EXERCISE OBJECTIVE:
Output, exactly and in full, the entries that appear below.

Saved data entries:

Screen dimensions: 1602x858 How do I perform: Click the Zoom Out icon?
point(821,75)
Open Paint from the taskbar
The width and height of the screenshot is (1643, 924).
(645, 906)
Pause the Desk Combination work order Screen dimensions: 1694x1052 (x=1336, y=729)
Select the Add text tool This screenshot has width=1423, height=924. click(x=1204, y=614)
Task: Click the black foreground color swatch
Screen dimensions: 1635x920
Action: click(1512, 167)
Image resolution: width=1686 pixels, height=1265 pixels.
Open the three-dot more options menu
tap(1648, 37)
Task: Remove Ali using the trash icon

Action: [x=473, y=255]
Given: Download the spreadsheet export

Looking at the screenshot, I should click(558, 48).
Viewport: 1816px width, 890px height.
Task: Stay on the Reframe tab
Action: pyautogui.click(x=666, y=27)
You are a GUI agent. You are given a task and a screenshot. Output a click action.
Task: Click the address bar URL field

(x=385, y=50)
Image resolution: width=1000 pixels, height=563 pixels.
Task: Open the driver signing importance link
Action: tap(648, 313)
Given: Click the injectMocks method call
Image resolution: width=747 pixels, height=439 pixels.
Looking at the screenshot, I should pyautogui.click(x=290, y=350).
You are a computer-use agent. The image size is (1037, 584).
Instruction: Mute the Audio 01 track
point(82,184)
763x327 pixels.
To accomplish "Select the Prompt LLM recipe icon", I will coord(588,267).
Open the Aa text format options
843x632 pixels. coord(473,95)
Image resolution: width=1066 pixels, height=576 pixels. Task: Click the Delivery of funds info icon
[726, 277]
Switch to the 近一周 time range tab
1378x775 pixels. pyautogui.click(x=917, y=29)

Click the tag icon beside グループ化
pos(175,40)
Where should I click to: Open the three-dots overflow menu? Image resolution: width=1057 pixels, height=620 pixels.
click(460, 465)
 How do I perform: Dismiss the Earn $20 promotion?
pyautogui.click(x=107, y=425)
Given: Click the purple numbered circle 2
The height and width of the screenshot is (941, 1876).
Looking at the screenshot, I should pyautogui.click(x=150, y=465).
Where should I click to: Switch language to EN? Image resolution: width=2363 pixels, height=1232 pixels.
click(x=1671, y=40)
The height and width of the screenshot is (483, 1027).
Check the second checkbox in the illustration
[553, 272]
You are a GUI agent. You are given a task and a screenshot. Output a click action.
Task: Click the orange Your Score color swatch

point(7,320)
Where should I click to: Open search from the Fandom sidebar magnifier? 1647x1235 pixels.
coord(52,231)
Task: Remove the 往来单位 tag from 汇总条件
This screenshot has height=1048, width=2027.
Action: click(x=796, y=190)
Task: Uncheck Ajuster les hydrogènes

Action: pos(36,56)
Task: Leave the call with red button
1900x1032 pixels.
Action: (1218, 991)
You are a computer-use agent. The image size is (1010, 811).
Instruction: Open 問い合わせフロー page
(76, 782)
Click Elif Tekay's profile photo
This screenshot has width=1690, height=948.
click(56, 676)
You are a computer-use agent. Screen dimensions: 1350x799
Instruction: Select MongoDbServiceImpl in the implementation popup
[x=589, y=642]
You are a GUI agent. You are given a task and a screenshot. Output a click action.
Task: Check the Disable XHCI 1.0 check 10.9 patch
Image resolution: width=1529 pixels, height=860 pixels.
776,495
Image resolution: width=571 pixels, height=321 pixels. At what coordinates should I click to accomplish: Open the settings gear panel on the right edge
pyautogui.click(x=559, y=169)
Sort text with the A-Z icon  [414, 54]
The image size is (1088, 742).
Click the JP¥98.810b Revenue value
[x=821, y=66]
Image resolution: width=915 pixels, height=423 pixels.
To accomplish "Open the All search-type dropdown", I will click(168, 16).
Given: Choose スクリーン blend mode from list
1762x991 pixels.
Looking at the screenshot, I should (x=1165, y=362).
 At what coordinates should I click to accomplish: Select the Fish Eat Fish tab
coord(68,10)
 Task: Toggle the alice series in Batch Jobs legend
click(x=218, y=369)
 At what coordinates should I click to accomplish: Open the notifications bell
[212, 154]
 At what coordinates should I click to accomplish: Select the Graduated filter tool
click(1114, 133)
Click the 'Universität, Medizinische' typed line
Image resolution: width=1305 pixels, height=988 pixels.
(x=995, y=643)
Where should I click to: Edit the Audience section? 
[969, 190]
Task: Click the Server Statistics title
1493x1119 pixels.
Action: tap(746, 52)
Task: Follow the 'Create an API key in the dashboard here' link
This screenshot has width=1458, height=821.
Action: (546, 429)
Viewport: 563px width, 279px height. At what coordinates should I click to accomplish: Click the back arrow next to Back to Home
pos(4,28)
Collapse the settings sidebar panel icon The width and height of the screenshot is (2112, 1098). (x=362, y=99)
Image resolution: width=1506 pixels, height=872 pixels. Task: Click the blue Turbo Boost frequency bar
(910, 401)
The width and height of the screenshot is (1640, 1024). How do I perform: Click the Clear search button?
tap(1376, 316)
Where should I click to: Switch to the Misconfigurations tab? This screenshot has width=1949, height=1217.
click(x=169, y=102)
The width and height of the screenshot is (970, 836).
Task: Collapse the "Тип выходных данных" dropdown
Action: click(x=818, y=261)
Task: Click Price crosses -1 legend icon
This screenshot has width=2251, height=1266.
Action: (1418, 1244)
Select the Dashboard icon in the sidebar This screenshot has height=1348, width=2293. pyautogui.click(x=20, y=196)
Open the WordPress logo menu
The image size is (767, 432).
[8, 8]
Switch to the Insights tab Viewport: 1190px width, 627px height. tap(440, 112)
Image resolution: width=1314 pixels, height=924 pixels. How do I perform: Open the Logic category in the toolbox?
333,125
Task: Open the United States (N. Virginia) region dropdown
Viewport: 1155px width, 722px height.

RESULT:
Screen dimensions: 1602x858 How do I perform: Click the Zoom Out icon?
point(821,75)
Open Paint from the taskbar
The width and height of the screenshot is (1643, 924).
(645, 906)
Pause the Desk Combination work order Screen dimensions: 1694x1052 (x=1336, y=729)
Select the Add text tool This screenshot has width=1423, height=924. click(x=1204, y=614)
Task: Click the black foreground color swatch
Screen dimensions: 1635x920
Action: click(1512, 167)
Image resolution: width=1686 pixels, height=1265 pixels.
Open the three-dot more options menu
tap(1648, 37)
Task: Remove Ali using the trash icon

Action: [x=473, y=255]
Given: Download the spreadsheet export

Looking at the screenshot, I should click(558, 48).
Viewport: 1816px width, 890px height.
Task: Stay on the Reframe tab
Action: pyautogui.click(x=666, y=27)
You are a GUI agent. You are given a task and a screenshot. Output a click action.
Task: Click the address bar URL field

(x=385, y=50)
Image resolution: width=1000 pixels, height=563 pixels.
Task: Open the driver signing importance link
Action: tap(648, 313)
Given: Click the injectMocks method call
Image resolution: width=747 pixels, height=439 pixels.
Looking at the screenshot, I should pyautogui.click(x=290, y=350).
You are a computer-use agent. The image size is (1037, 584).
Instruction: Mute the Audio 01 track
point(82,184)
763x327 pixels.
To accomplish "Select the Prompt LLM recipe icon", I will coord(588,267).
Open the Aa text format options
843x632 pixels. coord(473,95)
Image resolution: width=1066 pixels, height=576 pixels. Task: Click the Delivery of funds info icon
[726, 277]
Switch to the 近一周 time range tab
1378x775 pixels. pyautogui.click(x=917, y=29)

Click the tag icon beside グループ化
pos(175,40)
Where should I click to: Open the three-dots overflow menu? Image resolution: width=1057 pixels, height=620 pixels.
click(460, 465)
 How do I perform: Dismiss the Earn $20 promotion?
pyautogui.click(x=107, y=425)
Given: Click the purple numbered circle 2
The height and width of the screenshot is (941, 1876).
Looking at the screenshot, I should pyautogui.click(x=150, y=465).
Where should I click to: Switch language to EN? Image resolution: width=2363 pixels, height=1232 pixels.
click(x=1671, y=40)
The height and width of the screenshot is (483, 1027).
Check the second checkbox in the illustration
[553, 272]
You are a GUI agent. You are given a task and a screenshot. Output a click action.
Task: Click the orange Your Score color swatch

point(7,320)
Where should I click to: Open search from the Fandom sidebar magnifier? 1647x1235 pixels.
coord(52,231)
Task: Remove the 往来单位 tag from 汇总条件
This screenshot has height=1048, width=2027.
Action: click(x=796, y=190)
Task: Uncheck Ajuster les hydrogènes

Action: pos(36,56)
Task: Leave the call with red button
1900x1032 pixels.
Action: (1218, 991)
You are a computer-use agent. The image size is (1010, 811).
Instruction: Open 問い合わせフロー page
(76, 782)
Click Elif Tekay's profile photo
This screenshot has width=1690, height=948.
click(56, 676)
You are a computer-use agent. Screen dimensions: 1350x799
Instruction: Select MongoDbServiceImpl in the implementation popup
[x=589, y=642]
You are a GUI agent. You are given a task and a screenshot. Output a click action.
Task: Check the Disable XHCI 1.0 check 10.9 patch
Image resolution: width=1529 pixels, height=860 pixels.
776,495
Image resolution: width=571 pixels, height=321 pixels. At what coordinates should I click to accomplish: Open the settings gear panel on the right edge
pyautogui.click(x=559, y=169)
Sort text with the A-Z icon  [414, 54]
The image size is (1088, 742).
Click the JP¥98.810b Revenue value
[x=821, y=66]
Image resolution: width=915 pixels, height=423 pixels.
To accomplish "Open the All search-type dropdown", I will click(168, 16).
Given: Choose スクリーン blend mode from list
1762x991 pixels.
Looking at the screenshot, I should (x=1165, y=362).
 At what coordinates should I click to accomplish: Select the Fish Eat Fish tab
coord(68,10)
 Task: Toggle the alice series in Batch Jobs legend
click(x=218, y=369)
 At what coordinates should I click to accomplish: Open the notifications bell
[212, 154]
 At what coordinates should I click to accomplish: Select the Graduated filter tool
click(1114, 133)
Click the 'Universität, Medizinische' typed line
Image resolution: width=1305 pixels, height=988 pixels.
(x=995, y=643)
Where should I click to: Edit the Audience section? 
[969, 190]
Task: Click the Server Statistics title
1493x1119 pixels.
Action: tap(746, 52)
Task: Follow the 'Create an API key in the dashboard here' link
This screenshot has width=1458, height=821.
Action: (546, 429)
Viewport: 563px width, 279px height. At what coordinates should I click to accomplish: Click the back arrow next to Back to Home
pos(4,28)
Collapse the settings sidebar panel icon The width and height of the screenshot is (2112, 1098). (x=362, y=99)
Image resolution: width=1506 pixels, height=872 pixels. Task: Click the blue Turbo Boost frequency bar
(910, 401)
The width and height of the screenshot is (1640, 1024). How do I perform: Click the Clear search button?
tap(1376, 316)
Where should I click to: Switch to the Misconfigurations tab? This screenshot has width=1949, height=1217.
click(x=169, y=102)
The width and height of the screenshot is (970, 836).
Task: Collapse the "Тип выходных данных" dropdown
Action: click(x=818, y=261)
Task: Click Price crosses -1 legend icon
This screenshot has width=2251, height=1266.
Action: (1418, 1244)
Select the Dashboard icon in the sidebar This screenshot has height=1348, width=2293. pyautogui.click(x=20, y=196)
Open the WordPress logo menu
The image size is (767, 432).
[8, 8]
Switch to the Insights tab Viewport: 1190px width, 627px height. tap(440, 112)
Image resolution: width=1314 pixels, height=924 pixels. How do I perform: Open the Logic category in the toolbox?
333,125
Task: Open the United States (N. Virginia) region dropdown
Viewport: 1155px width, 722px height.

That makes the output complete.